Divulgamos abaixo as notas de solidariedade publicadas pela Confederação Nacional do Trabalho (CNT – Espanha) e União Sindical Italiana (USI – Itália) contra a condenação aos 23 ativistas do Rio de Janeiro.

Saudamos o fortalecimento da solidariedade internacional entre as organizações sindicalistas revolucionárias e da classe trabalhadora em geral, como a principal arma para combater os ataques dos Estados e dos Patrões!

AVANTE A REORGANIZAÇÃO INTERNACIONAL D@S TRABALHADORES/AS E DO SINDICALISMO REVOLUCIONÁRIO!

LIBERDADE AOS 23! SOMOS TOD@S JORGE E PABLO!

Nota da CNT:

http://www.cnt.es/noticias/cnt-se-solidariza-con-los-23-compa%C3%B1eros-y-compa%C3%B1eras-condenadas-prisi%C3%B3n-en-brasil-por-su-pa

 

Nota da USI:

http://www.usi-cit.org/index.php/163-nazionale/1535-solidarieta-ai-23-condannati-brasiliani

 

[Espanha] Somos Tod@s Pablo e Jorge!!

No dia 4 de setembro os camaradas Jorge e Pablo, da Espanha, foram condenados a prisão por supostos acontecimentos da  greve geral de 14 de novembro de 2012 com base somente em acusações realizadas por Policiais.
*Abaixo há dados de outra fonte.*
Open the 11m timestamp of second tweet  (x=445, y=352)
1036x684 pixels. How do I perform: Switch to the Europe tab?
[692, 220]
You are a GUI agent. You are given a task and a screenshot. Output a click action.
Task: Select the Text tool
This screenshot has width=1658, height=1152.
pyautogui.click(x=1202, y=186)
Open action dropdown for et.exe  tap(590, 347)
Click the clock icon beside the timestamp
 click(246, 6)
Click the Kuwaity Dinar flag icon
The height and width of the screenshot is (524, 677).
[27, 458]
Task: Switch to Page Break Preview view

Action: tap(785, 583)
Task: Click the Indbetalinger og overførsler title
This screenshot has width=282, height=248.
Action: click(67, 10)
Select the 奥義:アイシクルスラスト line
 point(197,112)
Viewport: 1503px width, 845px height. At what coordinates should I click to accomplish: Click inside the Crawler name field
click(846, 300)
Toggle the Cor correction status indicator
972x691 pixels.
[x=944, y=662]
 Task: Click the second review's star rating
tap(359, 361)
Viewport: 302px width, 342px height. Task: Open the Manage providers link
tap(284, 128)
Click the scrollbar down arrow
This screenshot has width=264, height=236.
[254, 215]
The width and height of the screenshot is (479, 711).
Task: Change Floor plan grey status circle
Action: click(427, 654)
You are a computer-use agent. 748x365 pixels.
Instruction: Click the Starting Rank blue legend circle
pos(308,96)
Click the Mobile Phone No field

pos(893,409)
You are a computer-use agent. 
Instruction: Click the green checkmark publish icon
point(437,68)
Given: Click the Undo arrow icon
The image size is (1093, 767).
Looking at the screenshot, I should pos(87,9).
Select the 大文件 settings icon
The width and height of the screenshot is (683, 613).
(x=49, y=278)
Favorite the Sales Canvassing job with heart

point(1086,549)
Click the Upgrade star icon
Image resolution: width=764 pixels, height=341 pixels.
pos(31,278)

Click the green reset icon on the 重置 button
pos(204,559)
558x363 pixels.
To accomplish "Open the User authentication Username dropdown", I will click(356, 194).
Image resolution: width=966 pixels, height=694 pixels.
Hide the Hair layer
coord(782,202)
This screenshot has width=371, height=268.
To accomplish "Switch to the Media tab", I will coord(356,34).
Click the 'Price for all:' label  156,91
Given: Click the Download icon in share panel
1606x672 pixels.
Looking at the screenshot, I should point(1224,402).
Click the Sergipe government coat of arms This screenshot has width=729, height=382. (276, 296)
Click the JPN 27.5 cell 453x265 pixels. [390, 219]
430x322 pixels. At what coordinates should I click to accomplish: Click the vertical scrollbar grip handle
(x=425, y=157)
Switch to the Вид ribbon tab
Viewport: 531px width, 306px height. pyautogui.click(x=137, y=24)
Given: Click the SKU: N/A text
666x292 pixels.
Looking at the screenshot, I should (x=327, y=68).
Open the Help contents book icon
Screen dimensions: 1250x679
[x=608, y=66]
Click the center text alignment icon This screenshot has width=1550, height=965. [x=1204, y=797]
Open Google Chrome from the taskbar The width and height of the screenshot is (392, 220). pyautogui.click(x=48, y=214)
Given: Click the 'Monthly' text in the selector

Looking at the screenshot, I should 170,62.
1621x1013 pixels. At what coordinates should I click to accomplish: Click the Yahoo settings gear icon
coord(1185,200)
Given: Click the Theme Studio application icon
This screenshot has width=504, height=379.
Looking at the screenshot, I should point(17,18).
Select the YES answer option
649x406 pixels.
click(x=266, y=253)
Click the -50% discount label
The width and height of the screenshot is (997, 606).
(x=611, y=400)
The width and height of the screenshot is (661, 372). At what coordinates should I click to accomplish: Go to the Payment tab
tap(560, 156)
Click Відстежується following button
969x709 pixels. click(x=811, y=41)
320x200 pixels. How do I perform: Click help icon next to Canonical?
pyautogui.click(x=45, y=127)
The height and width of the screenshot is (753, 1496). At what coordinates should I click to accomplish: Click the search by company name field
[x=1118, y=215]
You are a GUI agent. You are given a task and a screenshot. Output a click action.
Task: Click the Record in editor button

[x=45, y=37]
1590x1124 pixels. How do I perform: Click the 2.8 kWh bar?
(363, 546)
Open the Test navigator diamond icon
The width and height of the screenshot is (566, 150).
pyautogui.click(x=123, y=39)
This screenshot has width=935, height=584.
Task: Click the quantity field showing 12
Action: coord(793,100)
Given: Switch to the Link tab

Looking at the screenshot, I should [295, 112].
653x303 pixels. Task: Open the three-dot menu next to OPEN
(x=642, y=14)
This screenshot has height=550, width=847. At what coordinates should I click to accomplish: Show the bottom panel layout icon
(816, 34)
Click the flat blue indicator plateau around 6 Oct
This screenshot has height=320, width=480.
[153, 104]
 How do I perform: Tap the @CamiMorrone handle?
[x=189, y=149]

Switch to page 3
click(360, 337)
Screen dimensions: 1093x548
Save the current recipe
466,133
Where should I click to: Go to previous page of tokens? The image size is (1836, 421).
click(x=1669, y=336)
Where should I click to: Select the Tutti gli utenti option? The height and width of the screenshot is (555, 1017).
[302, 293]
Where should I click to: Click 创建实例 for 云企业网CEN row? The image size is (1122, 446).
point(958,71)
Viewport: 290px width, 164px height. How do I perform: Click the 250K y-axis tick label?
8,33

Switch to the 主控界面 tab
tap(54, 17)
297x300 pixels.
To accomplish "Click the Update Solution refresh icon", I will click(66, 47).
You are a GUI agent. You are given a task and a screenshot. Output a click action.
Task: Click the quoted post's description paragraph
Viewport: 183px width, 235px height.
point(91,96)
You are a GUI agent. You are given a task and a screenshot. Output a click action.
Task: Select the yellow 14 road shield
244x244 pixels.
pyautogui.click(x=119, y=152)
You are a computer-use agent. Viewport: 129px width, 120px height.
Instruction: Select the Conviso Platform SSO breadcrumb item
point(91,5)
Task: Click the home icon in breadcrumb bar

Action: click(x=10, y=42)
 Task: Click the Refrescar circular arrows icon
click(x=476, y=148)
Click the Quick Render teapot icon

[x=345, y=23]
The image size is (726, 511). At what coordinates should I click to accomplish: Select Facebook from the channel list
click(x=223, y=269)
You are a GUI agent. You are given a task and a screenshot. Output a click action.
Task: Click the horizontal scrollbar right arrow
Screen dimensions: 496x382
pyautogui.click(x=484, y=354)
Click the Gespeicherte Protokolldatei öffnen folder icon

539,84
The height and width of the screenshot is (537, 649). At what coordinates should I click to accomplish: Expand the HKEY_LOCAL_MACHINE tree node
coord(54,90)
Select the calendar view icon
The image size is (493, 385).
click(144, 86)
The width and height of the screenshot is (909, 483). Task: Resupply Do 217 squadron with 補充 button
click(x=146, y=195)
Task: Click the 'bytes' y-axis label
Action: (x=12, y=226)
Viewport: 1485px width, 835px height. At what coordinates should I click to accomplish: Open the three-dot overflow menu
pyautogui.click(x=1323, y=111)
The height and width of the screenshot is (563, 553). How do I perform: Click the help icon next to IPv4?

Reproduzimos abaixo o comunicado da CNT. A Federação de Organizações Sindicalistas Revolucionárias do Brasil (FOB) se solidariza com os camaradas e daremos toda publicidade e solidariedade possível. A nossa luta é internacional! Mão Estendida ao Companheiro, Punho Cerrado ao Inimigo. Para mais informações sobre o caso Pablo e Jorge: https://stoprepresionlarioja.wordpress.com/

Somos Tod@s Pablo e Jorge!!

Pare as perseguições as/os Sindicalistas!!

#NoCaso14N

         Na manhã de 4 de setembro, mais de cinco anos após os eventos ocorridos suposições e digo suposta porque a acusação não conseguiu fundamentar as suas acusações com provas, exceto o policiales- testemunho, finalmente nos encontramos a sentença para o julgamento de 14-N, que condena nossos camaradas Jorge e Pablo a um ano e quatro anos e nove meses de prisão, respectivamente.

A notícia caiu na CNT como um banho de água fria, não tanto pela questão jurídica em si – ainda há recurso, mas pela moral. Nossa desconfiança do que é conhecido como “Justiça” foi confirmada. E embora desejássemos poder dizer o contrário desse NÃO-CASO, vemos reafirmar nossa posição sobre instituições que, se por algo são caracterizadas, é por sua hostilidade em relação ao movimento operário.

Que esperamos? Justiça. Mas não é um processo novo e exaustivo em que os personagens teoricamente neutros avaliam alguns testes e testemunhos. O que queremos é o reconhecimento público de que nossos dois camaradas foram falsamente acusados. A absolvição. Nós não acreditamos em palavras e testemunhas policiais, nós estávamos lá e também vimos os vídeos do que aconteceu naquela demonstração.

Esta senteça foi um passo atrás. Agora dá três para a frente, começando com a demonstração, chamado por StopRepresionRioja, no último sábado, 8 de setembro de às 18:30, onde foi executado a partir do tribunal chamado Logroño. Nossa única defesa é que mais e mais ouvidos estão cientes dessa NÃO-Justiça.